Il n'est pas nécessaire de chercher à atteindre une posture parfaite.
L'objectif peut plutôt être de développer :
plus de mobilité + plus de force + plus de contrôle + plus de variété dans les positions.
C'est finalement beaucoup plus fonctionnel.
Une personne capable de passer facilement d'une position à une autre possède davantage de possibilités qu'une personne qui essaie de maintenir une seule posture « parfaite » toute la journée.
Le Pilates peut contribuer à développer certaines qualités qui participent au contrôle postural :
Mieux percevoir la position de son corps.
Être capable de maintenir ou modifier une position.
Faire travailler plusieurs parties du corps ensemble.
Pouvoir utiliser différentes amplitudes.
Adapter la position du corps au mouvement réalisé.
Ce sont ces qualités combinées qui peuvent rendre le mouvement plus efficace et mieux contrôlé.
Il n'existe pas une posture parfaite à maintenir toute la journée.

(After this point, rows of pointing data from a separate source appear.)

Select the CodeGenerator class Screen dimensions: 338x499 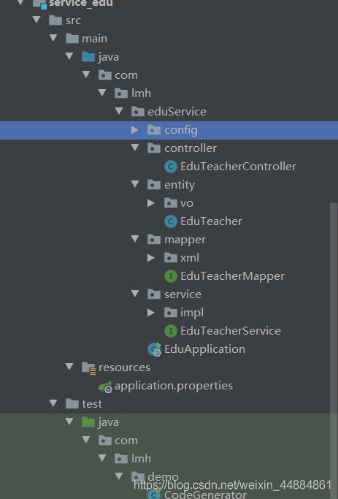point(205,494)
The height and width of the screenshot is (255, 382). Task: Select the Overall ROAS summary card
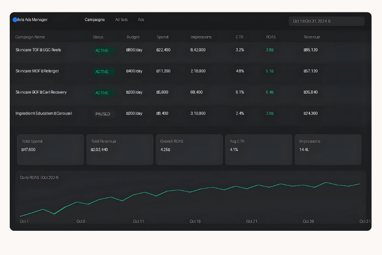coord(189,150)
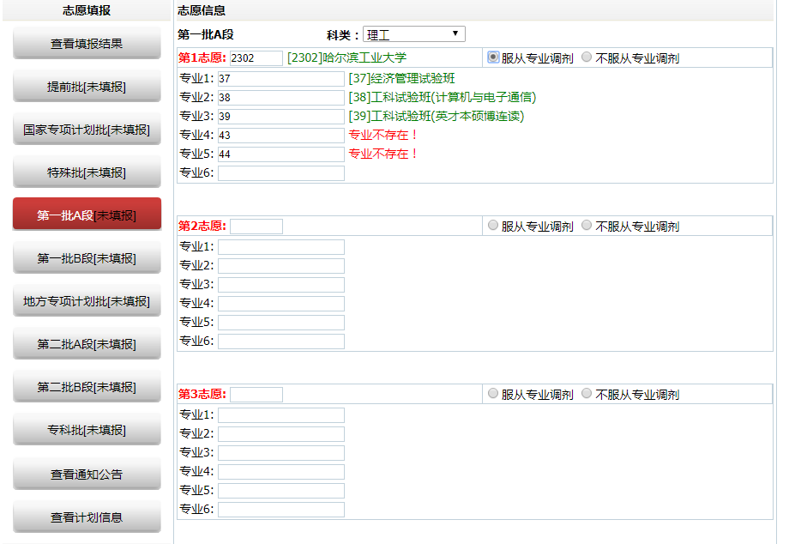795x544 pixels.
Task: Open the 科类 dropdown showing 理工
Action: coord(413,34)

Le Pilates peut améliorer certains paramètres d'alignement postural et développer les qualités nécessaires au contrôle du corps.
Mais son intérêt ne réside probablement pas dans le fait de vous apprendre à « vous tenir droit ».
Il est davantage question de mieux bouger, mieux contrôler ses positions et disposer de davantage de possibilités de mouvement.
Et surtout :
Une bonne posture n'est pas forcément une posture parfaitement droite.
C'est une posture que votre corps est capable d'adapter à ce que vous lui demandez.
(1) Cruz-Ferreira A. et al. (2013). Does Pilates-based exercise improve postural alignment in adult women? Women & Health.
(2) Effects of Pilates on Body Posture: A Systematic Review (2024). Archives of Rehabilitation Research and Clinical Translation. 13 études, 783 participants.
(3) Roque G.C. et al. (2024). Are Pilates Exercises Effective in Improving Postural Misalignment? Systematic Review and Meta-analysis. Musculoskeletal Care. 18 études.
(4) Lim E.C.W. et al. (2011). A systematic review of the effects of Pilates method of exercise in healthy people. Journal of Physical Therapy Science.
(5) Cruz-Díaz D. et al. / littérature sur Pilates et lombalgie chronique : les études suggèrent également des bénéfices fonctionnels et sur la douleur, mais sans démontrer que le Pilates soit supérieur aux autres formes d'exercice.